A single private normalize_core(&mut NormaliseCtx) routine underwrites all four public entry points (normalize, normalize_full, normalize_with_axioms, normalize_with_inductives) — the NormaliseCtx carries Option<&AxiomRegistry> and Option<&InductiveRegistry> so δ-unfolding and HIT-eliminator β fire only when the corresponding registry is supplied. Every other reduction (β, the three cubical reductions, etc.) fires unconditionally. This means a term provably equal under one entry point is provably equal under all four — the previous parallel-implementation drift (axiom-aware and inductive-aware variants silently dropping cubical reductions) has been removed.

AxiomRegistry

The only implicit-trust extension point in the kernel. Every registration stores a FrameworkId { framework, citation } so verum audit --framework-axioms can enumerate the full set. Duplicate registration is refused — the kernel will not silently accept two axioms sharing a name.

The registry exposes three operations:

OperationEffect
register(name, ty, framework)Add an axiom; rejects duplicate names with a typed error.
get(name)Look up a registered axiom by name.
all()Enumerate every registered axiom — the audit surface that verum audit --framework-axioms walks.

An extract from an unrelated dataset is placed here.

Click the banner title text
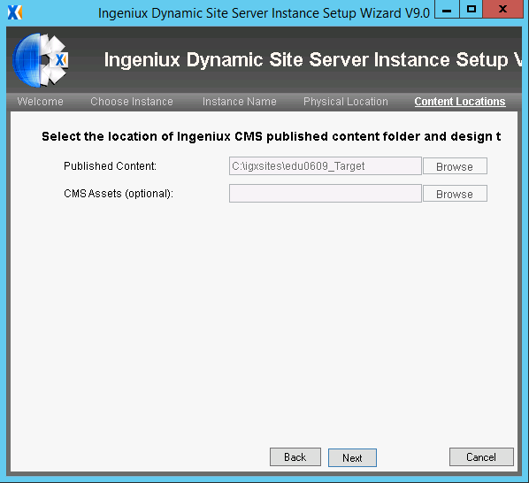 (313, 60)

Each entry carries the axiom's name, its declared ty (a CoreTerm), and its FrameworkId { framework, citation } attribution. The same record is the wire format both for the verum audit --framework-axioms CLI and for the .verum-cert exporter — a single source of truth for the trusted boundary.

The SMT certificate

SmtCertificate is the wire format every solver adapter must produce. Its fields are:

FieldRole
backendOpaque string tag identifying which adapter produced this certificate.
backend_versionPinned per-certificate to the exact build of that adapter.
traceNormalised proof trace (a byte sequence in a kernel-defined shape).
obligation_hashContent-addressed identifier of the original obligation.

The certificate format is backend-neutral. Each adapter's native proof trace is normalised by verum_smt::proof_extraction into this common shape, so the kernel's replay_smt_cert only ever sees "parse a trace per backend tag" — it never depends on any particular solver's bespoke format.

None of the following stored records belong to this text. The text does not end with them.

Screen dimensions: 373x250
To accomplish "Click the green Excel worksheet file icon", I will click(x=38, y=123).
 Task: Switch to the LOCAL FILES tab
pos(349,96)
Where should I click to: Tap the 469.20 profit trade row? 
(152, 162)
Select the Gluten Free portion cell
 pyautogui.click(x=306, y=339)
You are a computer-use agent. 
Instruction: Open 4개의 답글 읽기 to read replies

When replay succeeds the kernel synthesises a corresponding CoreTerm witness and re-checks it with infer. A solver bug that produced a spurious "proof" fails at this gate — its falsehood cannot leak into an accepted theorem.

TCB enumeration

Verum's trusted computing base is exactly:

  1. The Rust compiler and its linked dependencies (unavoidable).
  2. The trusted-base kernel's infer / verify / verify_full entry points and their subroutines (substitute, definitional_eq, normalize_core, universe_level, replay_smt_cert).
  3. Every axiom registered via AxiomRegistry::register, each carrying its FrameworkId attribution.
  4. The IOU axiom registry (iou_axiom_specs) — kernel-rule templates whose discharge has been factored to a structural premises form (Proved), to a framework citation (DischargedByFramework), or remains an open obligation (Admitted). The current state is 29 Proved + 9 DischargedByFramework + 0 Admitted, so #print axioms kernel_soundness enumerates exactly the 9 framework citations.

The first two are fixed. The third and fourth are enumerable from the kernel itself — every exported proof certificate carries the union of (3) + the IOU-status snapshot at certification time. No hidden axioms, no implicit extensions, and no kernel-rule whose discharge is an unaudited "trust me".

Test coverage

The kernel ships with an extensive lib-test suite pinning every typing rule plus the supporting primitives (substitute, definitional_eq, normalize_core, replay_smt_cert, AxiomRegistry::register, InductiveRegistry, the IOU registry, universe-level projection, the cubical face/interval helpers, α-renaming, capture-avoidance under each binder, and the trust-extension audit report). Run them with:

cargo test -p verum_kernel --lib

New rules and new defects are added only together with a dedicated pin test — the kernel's rule set and its known weaknesses grow strictly monotonically.